▶ [Stated problem]:
Copy each of the rows below word for word, leaving out the pictures.

▶ [Items]:
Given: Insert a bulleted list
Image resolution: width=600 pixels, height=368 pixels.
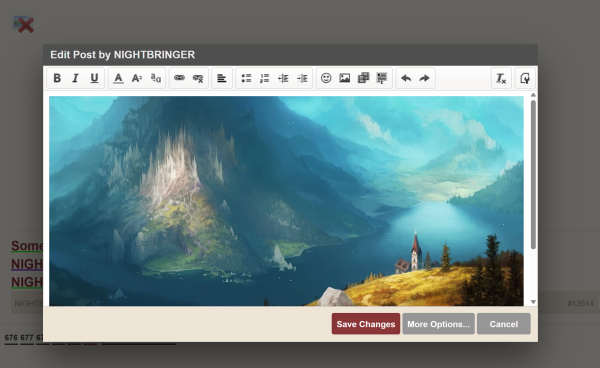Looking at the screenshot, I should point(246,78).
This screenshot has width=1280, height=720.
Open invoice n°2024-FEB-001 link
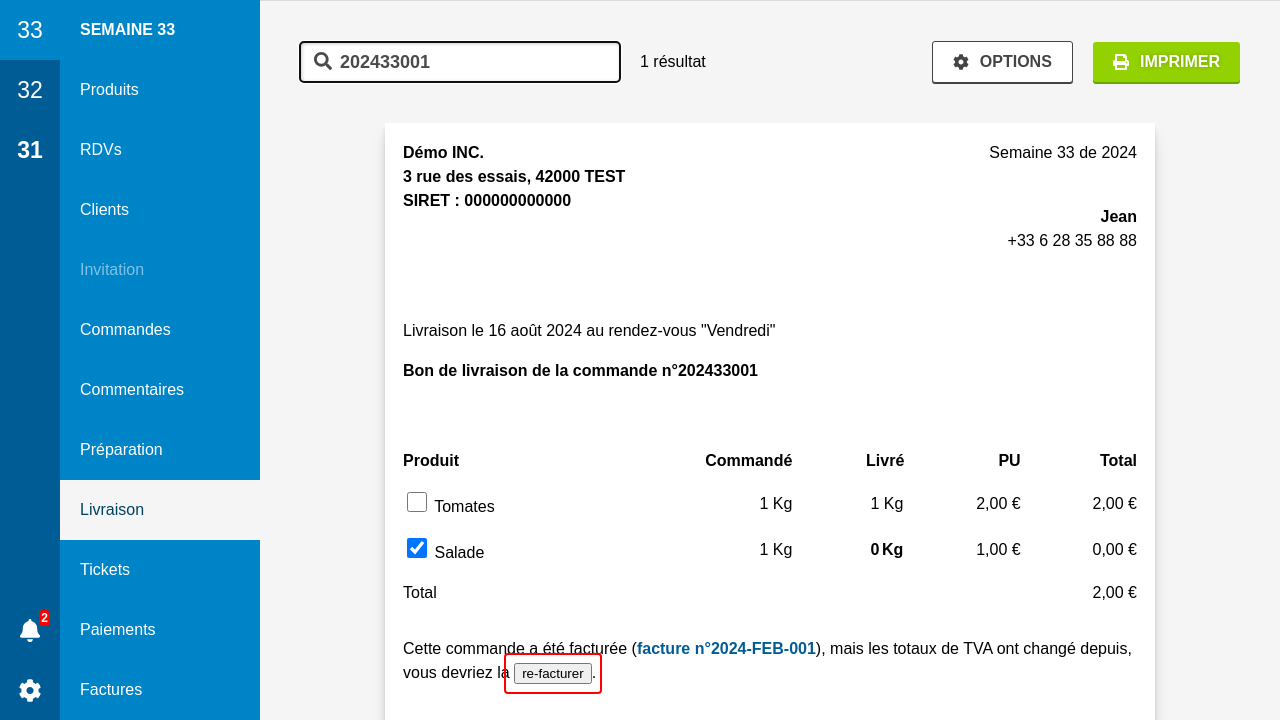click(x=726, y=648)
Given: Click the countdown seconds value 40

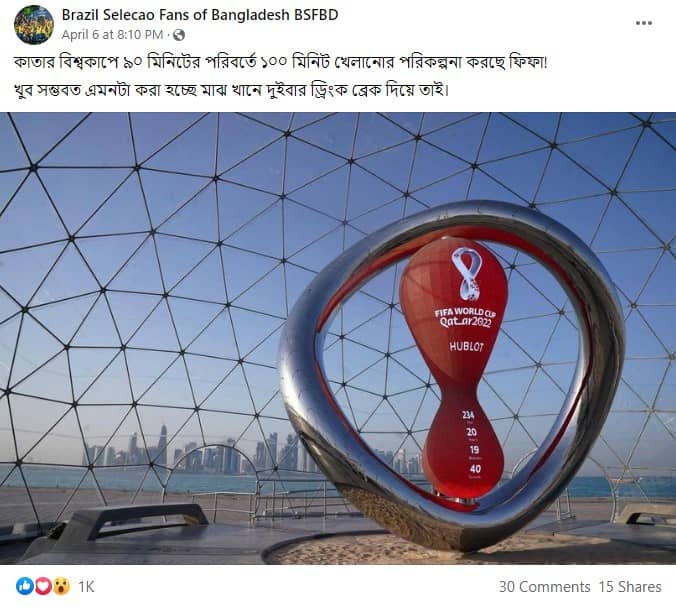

▶ [Response]:
Given: Insert a bulleted list
Image resolution: width=600 pixels, height=368 pixels.
Looking at the screenshot, I should point(246,78).
This screenshot has width=1280, height=720.
Open invoice n°2024-FEB-001 link
click(x=726, y=648)
Given: Click the countdown seconds value 40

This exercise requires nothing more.